As for separating, mares in the wild will be more inclined to separate themselves and come back with the foal. In our world they don't have the space to do that so it can be very stressful for them to have to fight off all the curious onlookers and a foal can get confused or pinched by a particularly hormonal/possessive mare. If you find her naturally trying to spend more time away from everyone else you should separate. Can you do that with proper fencing or will it be electric? Because i would not at all be happy using electric. If the foal ended up on one side and the mare the other, its a disaster waiting to happen.


----------



## TheMule (20 May 2021)

You ideally need to separate her from all the others, I wouldn’t risk a foal being born in with the others. 
The udder is the most reliable indicator of how close to foaling she is so get her used to you taking photos from underneath if you can. She does need close watching, foalings can go wrong incredibly quickly. Can you put a camera on her? I have a Reolink Go which doesnt need internet or electricity so can just go up in the fieldno you can watch from anywhere. Overnight she will need checking at least once per hour.


----------



## Amymay (20 May 2021)

I’d separate her from the main herd, except for her good friend. I certainly wouldn’t want her in with all of them at foaling, especially the gelding.  I echo others about monitoring her closely. She’s so young to be  foaling alone.


----------



## windand rain (20 May 2021)

You need to be there see her at least hourly preferrably all the time it is exhausting but could mean the difference between life and death to both foal and mare.
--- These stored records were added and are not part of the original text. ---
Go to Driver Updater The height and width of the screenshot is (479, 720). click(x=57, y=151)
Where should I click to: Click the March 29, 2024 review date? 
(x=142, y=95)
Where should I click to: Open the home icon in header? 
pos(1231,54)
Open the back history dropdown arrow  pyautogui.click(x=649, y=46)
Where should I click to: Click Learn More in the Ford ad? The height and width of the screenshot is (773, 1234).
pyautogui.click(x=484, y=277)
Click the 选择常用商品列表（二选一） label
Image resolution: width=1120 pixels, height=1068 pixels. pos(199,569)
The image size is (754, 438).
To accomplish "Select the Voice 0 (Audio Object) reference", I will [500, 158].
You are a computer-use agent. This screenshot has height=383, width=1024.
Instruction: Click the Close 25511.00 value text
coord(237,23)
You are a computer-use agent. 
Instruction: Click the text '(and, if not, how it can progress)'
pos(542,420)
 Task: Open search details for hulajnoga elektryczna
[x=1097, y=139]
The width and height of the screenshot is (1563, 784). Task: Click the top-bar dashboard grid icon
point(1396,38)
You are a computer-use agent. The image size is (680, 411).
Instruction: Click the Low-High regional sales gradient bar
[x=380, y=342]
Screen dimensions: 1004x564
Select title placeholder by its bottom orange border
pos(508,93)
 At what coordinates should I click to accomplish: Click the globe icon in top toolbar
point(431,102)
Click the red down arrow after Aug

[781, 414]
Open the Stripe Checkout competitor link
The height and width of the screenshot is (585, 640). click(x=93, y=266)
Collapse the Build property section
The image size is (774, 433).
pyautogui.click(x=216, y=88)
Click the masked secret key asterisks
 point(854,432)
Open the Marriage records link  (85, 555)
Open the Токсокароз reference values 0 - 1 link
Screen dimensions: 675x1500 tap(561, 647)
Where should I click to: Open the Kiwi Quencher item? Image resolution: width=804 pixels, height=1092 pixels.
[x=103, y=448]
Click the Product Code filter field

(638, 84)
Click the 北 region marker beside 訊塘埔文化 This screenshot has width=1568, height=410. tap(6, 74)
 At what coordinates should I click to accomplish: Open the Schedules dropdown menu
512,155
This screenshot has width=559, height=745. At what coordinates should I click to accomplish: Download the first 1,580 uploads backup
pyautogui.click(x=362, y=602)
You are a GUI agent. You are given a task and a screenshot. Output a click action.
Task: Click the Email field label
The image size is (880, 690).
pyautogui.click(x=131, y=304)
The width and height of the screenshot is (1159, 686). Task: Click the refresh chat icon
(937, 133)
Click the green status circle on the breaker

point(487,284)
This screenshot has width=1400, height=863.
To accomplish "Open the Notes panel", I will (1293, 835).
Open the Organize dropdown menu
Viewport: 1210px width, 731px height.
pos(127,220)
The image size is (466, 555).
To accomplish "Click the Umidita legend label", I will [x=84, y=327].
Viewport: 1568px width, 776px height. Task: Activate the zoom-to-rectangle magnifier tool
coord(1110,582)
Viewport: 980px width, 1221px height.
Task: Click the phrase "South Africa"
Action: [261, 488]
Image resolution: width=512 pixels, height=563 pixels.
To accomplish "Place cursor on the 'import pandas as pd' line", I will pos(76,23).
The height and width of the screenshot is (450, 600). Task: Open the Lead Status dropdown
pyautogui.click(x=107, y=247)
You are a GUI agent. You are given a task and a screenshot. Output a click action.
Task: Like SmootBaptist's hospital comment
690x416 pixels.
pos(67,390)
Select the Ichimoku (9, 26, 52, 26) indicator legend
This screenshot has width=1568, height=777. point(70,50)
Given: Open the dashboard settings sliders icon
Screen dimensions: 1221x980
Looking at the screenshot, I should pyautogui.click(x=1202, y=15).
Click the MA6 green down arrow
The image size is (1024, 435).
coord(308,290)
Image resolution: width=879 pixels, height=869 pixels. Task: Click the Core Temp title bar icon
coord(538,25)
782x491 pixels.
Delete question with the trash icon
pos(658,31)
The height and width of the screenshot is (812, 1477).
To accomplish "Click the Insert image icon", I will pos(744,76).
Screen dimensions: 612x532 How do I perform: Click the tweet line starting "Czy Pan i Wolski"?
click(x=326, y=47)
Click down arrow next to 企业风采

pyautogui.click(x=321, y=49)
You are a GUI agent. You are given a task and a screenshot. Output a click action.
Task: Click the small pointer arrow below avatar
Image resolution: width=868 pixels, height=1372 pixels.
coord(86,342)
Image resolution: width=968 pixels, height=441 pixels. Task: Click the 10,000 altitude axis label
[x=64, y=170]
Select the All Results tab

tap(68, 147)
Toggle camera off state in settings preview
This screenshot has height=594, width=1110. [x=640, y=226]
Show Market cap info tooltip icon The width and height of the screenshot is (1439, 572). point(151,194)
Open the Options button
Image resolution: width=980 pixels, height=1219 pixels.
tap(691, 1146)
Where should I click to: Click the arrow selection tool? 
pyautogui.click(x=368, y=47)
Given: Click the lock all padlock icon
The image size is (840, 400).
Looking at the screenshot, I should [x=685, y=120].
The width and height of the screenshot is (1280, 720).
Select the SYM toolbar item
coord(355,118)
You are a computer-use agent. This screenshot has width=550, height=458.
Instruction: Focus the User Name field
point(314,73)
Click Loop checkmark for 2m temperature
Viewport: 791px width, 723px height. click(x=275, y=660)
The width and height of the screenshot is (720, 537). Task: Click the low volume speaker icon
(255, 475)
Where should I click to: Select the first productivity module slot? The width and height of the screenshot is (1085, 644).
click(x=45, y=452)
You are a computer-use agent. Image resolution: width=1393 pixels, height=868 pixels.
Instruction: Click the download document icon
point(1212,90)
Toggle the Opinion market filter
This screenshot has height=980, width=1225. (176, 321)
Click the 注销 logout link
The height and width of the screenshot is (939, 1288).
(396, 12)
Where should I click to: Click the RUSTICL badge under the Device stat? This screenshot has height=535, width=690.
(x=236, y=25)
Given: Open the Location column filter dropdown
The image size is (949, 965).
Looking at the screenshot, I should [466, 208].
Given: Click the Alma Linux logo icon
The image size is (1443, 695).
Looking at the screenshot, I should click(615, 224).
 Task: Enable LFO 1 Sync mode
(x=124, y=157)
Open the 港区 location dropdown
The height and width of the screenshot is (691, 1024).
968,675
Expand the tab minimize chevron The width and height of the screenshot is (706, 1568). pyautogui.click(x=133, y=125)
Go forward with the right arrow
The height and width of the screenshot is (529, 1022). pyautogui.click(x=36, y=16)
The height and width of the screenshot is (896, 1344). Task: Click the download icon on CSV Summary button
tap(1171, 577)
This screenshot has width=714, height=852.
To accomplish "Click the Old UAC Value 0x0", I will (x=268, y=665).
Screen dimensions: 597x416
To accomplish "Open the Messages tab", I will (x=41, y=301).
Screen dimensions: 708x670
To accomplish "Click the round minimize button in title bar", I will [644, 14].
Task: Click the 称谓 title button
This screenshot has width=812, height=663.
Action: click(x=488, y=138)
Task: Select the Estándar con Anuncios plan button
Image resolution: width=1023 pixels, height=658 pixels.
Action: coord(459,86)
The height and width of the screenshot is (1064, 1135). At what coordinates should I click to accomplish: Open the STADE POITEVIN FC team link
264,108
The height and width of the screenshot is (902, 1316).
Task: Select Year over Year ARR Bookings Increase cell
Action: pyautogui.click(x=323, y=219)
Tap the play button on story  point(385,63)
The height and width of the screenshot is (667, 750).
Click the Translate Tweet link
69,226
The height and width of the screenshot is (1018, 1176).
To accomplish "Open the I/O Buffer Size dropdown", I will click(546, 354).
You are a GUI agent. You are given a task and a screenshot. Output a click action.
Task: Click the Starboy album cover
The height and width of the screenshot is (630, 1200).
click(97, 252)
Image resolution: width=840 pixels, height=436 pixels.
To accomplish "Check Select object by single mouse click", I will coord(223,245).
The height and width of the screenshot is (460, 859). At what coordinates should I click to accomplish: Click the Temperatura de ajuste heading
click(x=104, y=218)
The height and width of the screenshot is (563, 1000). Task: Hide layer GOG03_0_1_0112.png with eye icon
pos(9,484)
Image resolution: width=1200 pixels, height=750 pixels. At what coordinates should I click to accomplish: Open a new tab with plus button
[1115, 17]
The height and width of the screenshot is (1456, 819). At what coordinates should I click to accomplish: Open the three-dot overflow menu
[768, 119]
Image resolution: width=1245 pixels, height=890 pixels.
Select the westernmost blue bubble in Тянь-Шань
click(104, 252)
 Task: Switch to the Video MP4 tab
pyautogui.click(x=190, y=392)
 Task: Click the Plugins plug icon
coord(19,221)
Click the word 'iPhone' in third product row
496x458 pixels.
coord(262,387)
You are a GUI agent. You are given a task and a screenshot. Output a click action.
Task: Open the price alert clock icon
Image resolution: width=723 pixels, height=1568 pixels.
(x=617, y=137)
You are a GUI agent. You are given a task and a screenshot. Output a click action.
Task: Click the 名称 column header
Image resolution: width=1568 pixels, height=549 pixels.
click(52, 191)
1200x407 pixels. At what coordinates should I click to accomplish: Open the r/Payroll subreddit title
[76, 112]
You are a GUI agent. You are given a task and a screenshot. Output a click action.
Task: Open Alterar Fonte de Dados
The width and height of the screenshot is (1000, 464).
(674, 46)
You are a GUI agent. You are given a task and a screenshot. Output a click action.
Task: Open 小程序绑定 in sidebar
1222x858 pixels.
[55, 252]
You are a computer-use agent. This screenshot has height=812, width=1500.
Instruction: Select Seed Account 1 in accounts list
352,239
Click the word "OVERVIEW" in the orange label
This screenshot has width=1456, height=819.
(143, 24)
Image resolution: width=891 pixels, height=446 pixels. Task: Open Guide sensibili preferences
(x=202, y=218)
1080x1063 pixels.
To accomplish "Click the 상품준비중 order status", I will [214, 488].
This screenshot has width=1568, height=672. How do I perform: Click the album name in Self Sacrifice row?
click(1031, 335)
Overnight is the most common but some are obliging and arrive before bed time or after the work hours. I do like the vet to come within a 12 hour window to check placenta and foal for feeding and pooing. Colt foals may need a baby enema so ask the vet. Have had a few foal at evening meal time (human) which is handy as I checked went into the house ate tea and the foal arrived in the time it took to eat. It would have been fine if there had been a small issue as it was only a few minutes. 3 hours is far too long


----------



## maya2008 (20 May 2021)

TheMule said:



			Overnight she will need checking at least once per hour.
		
Click to expand...

At what point do you do this?


----------



## brighteyes (20 May 2021)

maya2008 said:



			At what point do you do this?
		
Click to expand...

What are you doing on here...?


----------



## ihatework (20 May 2021)

OP, it might be worth you watching the 3 webinars on foaling mares here (scroll down).

Obviously until you can handle her you are a little limited, but it will give you an idea of what to look out for in the run up to foaling, during foaling and immediately after.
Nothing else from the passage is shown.